- _WORK INSTRUCTIONS_: Copy out exactly the lines from the one with "Task: Click the 2-1 match result score" through the last line of the listing below, both included, but none of the pictures.

- _SUPPLIED DATA_:
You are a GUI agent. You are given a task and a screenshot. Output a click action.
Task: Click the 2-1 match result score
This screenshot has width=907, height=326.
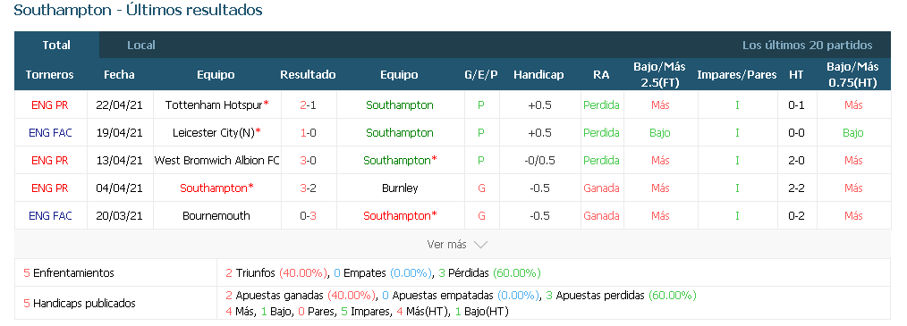308,104
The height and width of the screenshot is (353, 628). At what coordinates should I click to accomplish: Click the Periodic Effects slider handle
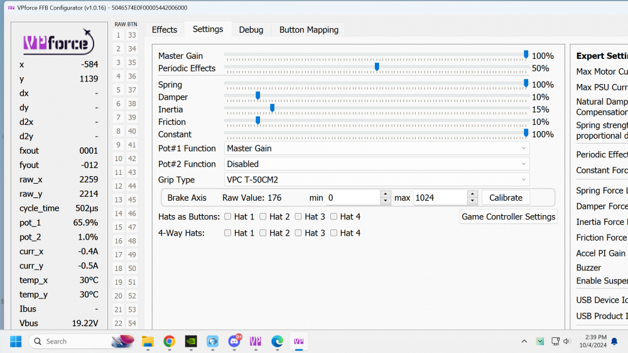(x=377, y=67)
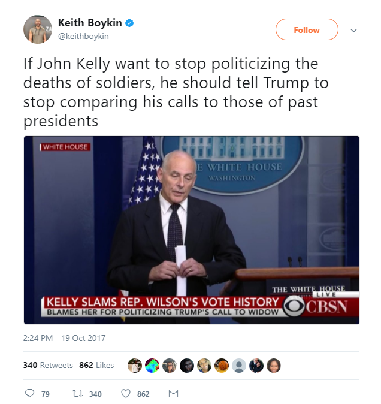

- _EXERCISE OUTPUT_:
Task: Click the 2-1 match result score
This screenshot has width=907, height=326.
308,104
The height and width of the screenshot is (353, 628). At what coordinates should I click to accomplish: Click the Periodic Effects slider handle
(x=377, y=67)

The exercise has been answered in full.